== Consignes ==
1. Répondez à ces questions sur l'extrait consacré aux projets éducatifs locaux :
(a) De combien les PEL ont-ils été dotés par François Hollande ?
(b) Quel est le titre d'Yves Goepfert, et que propose-t-il ?
(c) Dans le second paragraphe, l'auteur précise qu'il parle de gouvernance éducative et non pas simplement de quoi ?
2. Recopiez sans rien changer le passage de l'extrait consacré aux projets éducatifs locaux qui va de « Comment faire entrer » jusqu'à « une nouvelle structure. » inclus.

====== Extrait du document ======

Comment faire entrer les projets éducatifs locaux (PEL) dans la réalité ? Dotés de 250 millions par François Hollande, les PEL devraient monter en puissance dans le cadre de la réforme des rythmes. Reste à savoir qui les pilotera. Les municipalités plaident pour leur savoir faire et l’historicité de leur rôle. Le Snuipp demandent que les conseils d’école soient consultés. Certains craignent de voir les EPLE piloter les PEL. Yves Goepfert, IA IPR, qui suit cette question depuis des année s, plaide pour une nouvelle structure.
Le fonds d’amorçage de 250 millions d’euros dégagé par le ministre de l’éducation nationale pour appuyer sa politique de réforme des « rythmes scolaires » (1) est une occasion sans précédent qu’il ne faut absolument pas manquer pour promouvoir une démarche nouvelle en matière de gouvernance éducative. J’ai bien dit éducative et non pas simplement scolaire.

====== Données fournies ======

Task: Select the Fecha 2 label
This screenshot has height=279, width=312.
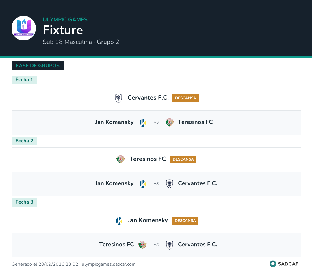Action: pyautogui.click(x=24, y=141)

======
====== Données fournies ======

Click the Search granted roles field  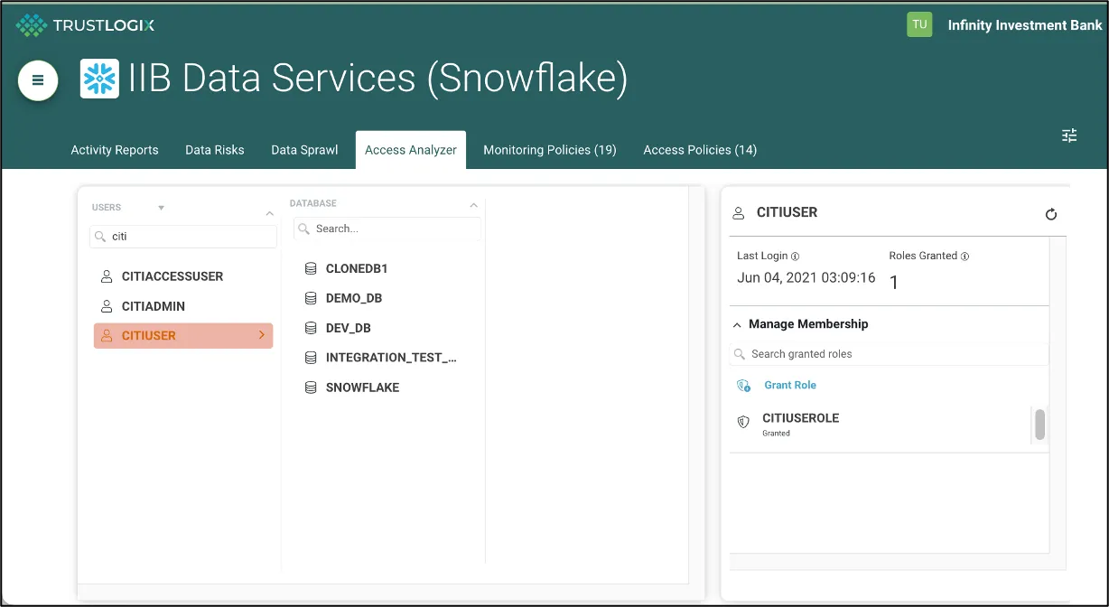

======

== Réponses par consigne ==
1.
(a) De 250 millions.
(b) Il est IA IPR et plaide pour une nouvelle structure.
(c) De gouvernance scolaire.

2.
Comment faire entrer les projets éducatifs locaux (PEL) dans la réalité ? Dotés de 250 millions par François Hollande, les PEL devraient monter en puissance dans le cadre de la réforme des rythmes. Reste à savoir qui les pilotera. Les municipalités plaident pour leur savoir faire et l’historicité de leur rôle. Le Snuipp demandent que les conseils d’école soient consultés. Certains craignent de voir les EPLE piloter les PEL. Yves Goepfert, IA IPR, qui suit cette question depuis des année s, plaide pour une nouvelle structure.